* Sanat Çevresi Dergisi, Nisan 1992, Sayı: 162
Birincisini Aralık 1989 yılında gerçekleştirdiğimiz “Deneysel Fotografi Öğrenci Çalışmaları Sergisi“ nin İkincisi, 08-22 Nisan 1992 tarihleri arasında Mimar Sinan Üniversitesi (MSÜ) Osman Hamdi Bey Sergi Salonu’nda izlenebilir. Serginin açılışı 08 Nisan 1992, Çarşamba, saat 16.30’dur.
İkinci sergi, 1990 ve 1991 Eğitim-Öğretim dönemlerinde Deneysel Fotografi disiplinini takip etmiş 27 öğrencinin yaklaşık 50-60 adet siyah / beyaz baskı ve renkli baskı çalışmalarından oluşmaktadır.

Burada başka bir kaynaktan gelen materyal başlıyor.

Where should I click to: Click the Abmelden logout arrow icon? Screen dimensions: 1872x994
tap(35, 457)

İkinci serginin en önemli özelliklerinden biri, 8 öğrencinin katılımıyla gerçekleştirilen ve “Fotografinin Gerçeklik Boyutları“ nın irdelendiği proje uygulamasıdır. Proje, 8 adet öz portrenin gerçek insan boyutlarında (1:1) siyah / beyaz baskılardan oluşmaktadır. Proje kapsamındaki 1:1 baskılar, sergi salonunda bulundukları mekanların nesnel yapısı ile bütünlük içindedir.
Sergi, MSÜ Güzel Sanatlar Fakültesi Fotograf Ana Sanat Dalı Deneysel Fotografi disiplini öğretim üyesi Doç. Ahmet Öner Gezgin tarafından tasarlanmış ve gerçekleştirilmiştir.

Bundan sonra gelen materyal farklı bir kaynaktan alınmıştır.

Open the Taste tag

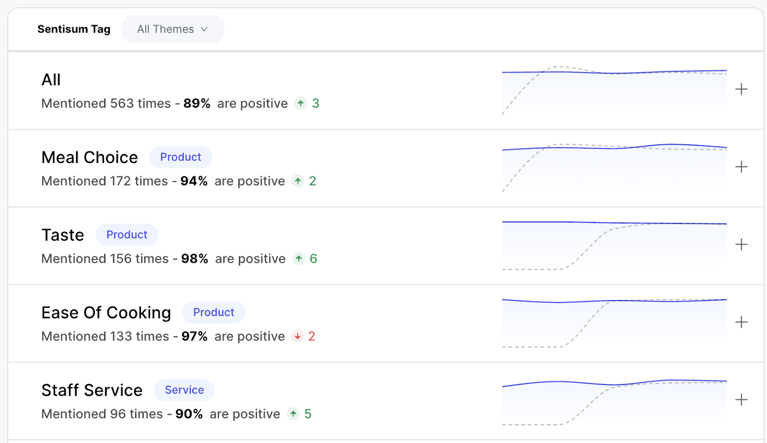tap(62, 235)
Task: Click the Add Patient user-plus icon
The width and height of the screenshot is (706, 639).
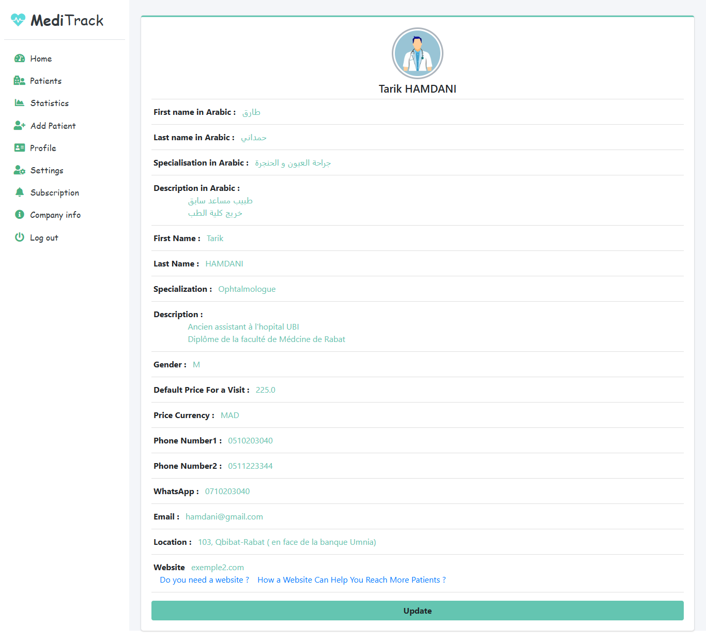Action: click(20, 126)
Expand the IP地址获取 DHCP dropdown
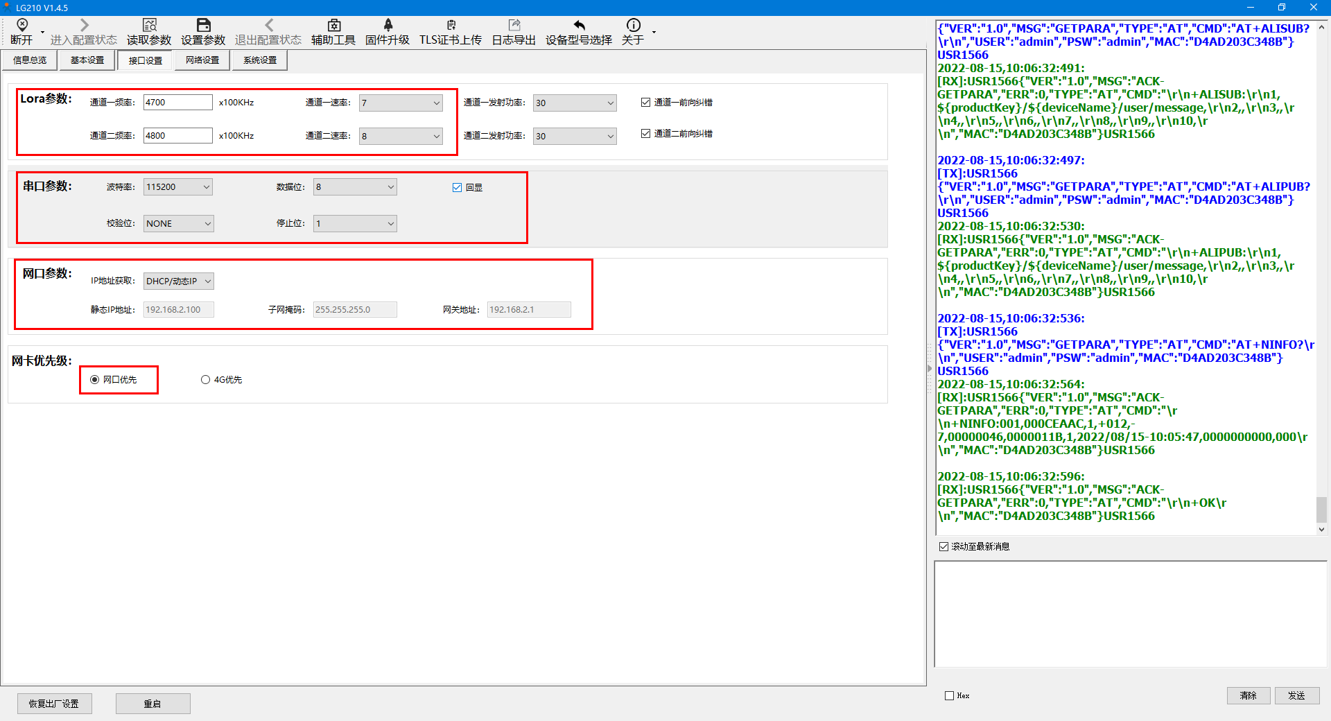1331x721 pixels. click(x=178, y=281)
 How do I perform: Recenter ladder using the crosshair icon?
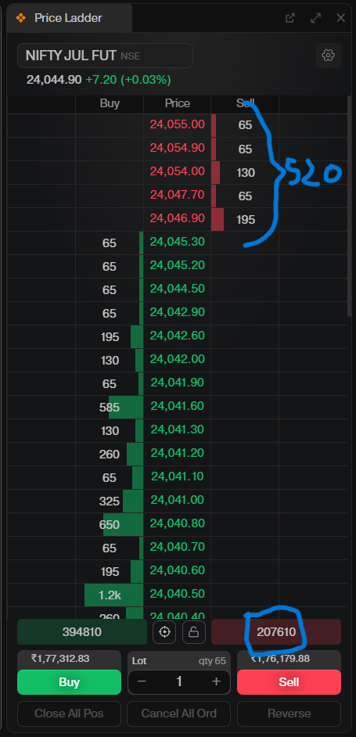(164, 631)
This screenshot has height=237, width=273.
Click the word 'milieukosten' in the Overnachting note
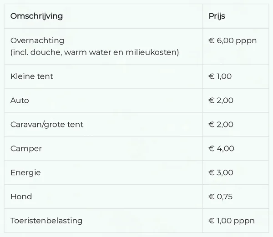click(x=154, y=52)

“Deneysel Fotografi 2. Öğrenci Çalışmaları Sergisi” Üzerine Bildiri
Sergi: 8-22 Nisan 1992, MSÜ Osman Hamdi Bey Sergi Salonu.
Estetik teori onsekizinci yüzyılın ikinci yarısına kadar felsefeden etkilenmişti; özellikle antik felsefeden. Sonraki yıllarda, yani onsekizinci yüzyılın ikinci yarısından itibaren Alman edebiyatında romantizm akımını izleyen yıllarda ortaya çıkan ve tüm plastik sanatları etkileyen Sturm und Drang-Buhran Dönemi akımıyla birlikte estetik teori, alışılmış nesnel kriterleri terkedip, öznel yoruma doğru yönelmeye başladı. Böylece edebiyat, müzik ve plastik sanatlar alanında sanatçının kişisel deneyimleri, yapıtın semantik yapısını oluşturmaya başladır.

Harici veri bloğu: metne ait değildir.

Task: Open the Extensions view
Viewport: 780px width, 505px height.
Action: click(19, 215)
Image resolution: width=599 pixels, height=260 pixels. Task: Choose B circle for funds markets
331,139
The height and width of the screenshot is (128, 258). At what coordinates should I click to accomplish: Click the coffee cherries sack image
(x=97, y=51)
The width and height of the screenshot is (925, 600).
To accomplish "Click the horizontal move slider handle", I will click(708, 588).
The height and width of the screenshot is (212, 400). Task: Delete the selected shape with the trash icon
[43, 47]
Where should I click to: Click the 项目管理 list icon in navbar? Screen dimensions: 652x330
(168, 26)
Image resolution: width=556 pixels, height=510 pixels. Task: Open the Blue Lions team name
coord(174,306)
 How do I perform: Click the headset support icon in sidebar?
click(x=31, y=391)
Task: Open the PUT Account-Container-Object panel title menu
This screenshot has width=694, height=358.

Kişiyi usun tutsaklığından kurtarması ilkesine dayalı Dada’nın katı sanat anlayışı yerini ruhsal özdevinime bıraktığında; dışavurumculuktan fantastiğe ve giderek deneysel boyutlara uzanan yeni gerçeklik arayışları da başlamış oldu. Bu arayışların fotografiye yansıması, aracın teknolojik yapısındaki gelişmelere eşdeğerdir: Sinematografınin gelişim süreci içinde Eadveard Muybridge (1830-1904)’in sanatsal bağlamdaki deneysel etkinlikleri, 1835 yılında Nenry Fox Talbot’un gerçekleştirdiği Colotypie yönetimine dayalı negatif/pozitif baskıları, 1920’lerden sonra Man Ray’in rayogramları, Moholy Nagy’nin fotogramları algılanan gerçeğin dışında, nesnenin yeni iç gerçekliğine yönelik deneysel araştırmaların ürünleridir.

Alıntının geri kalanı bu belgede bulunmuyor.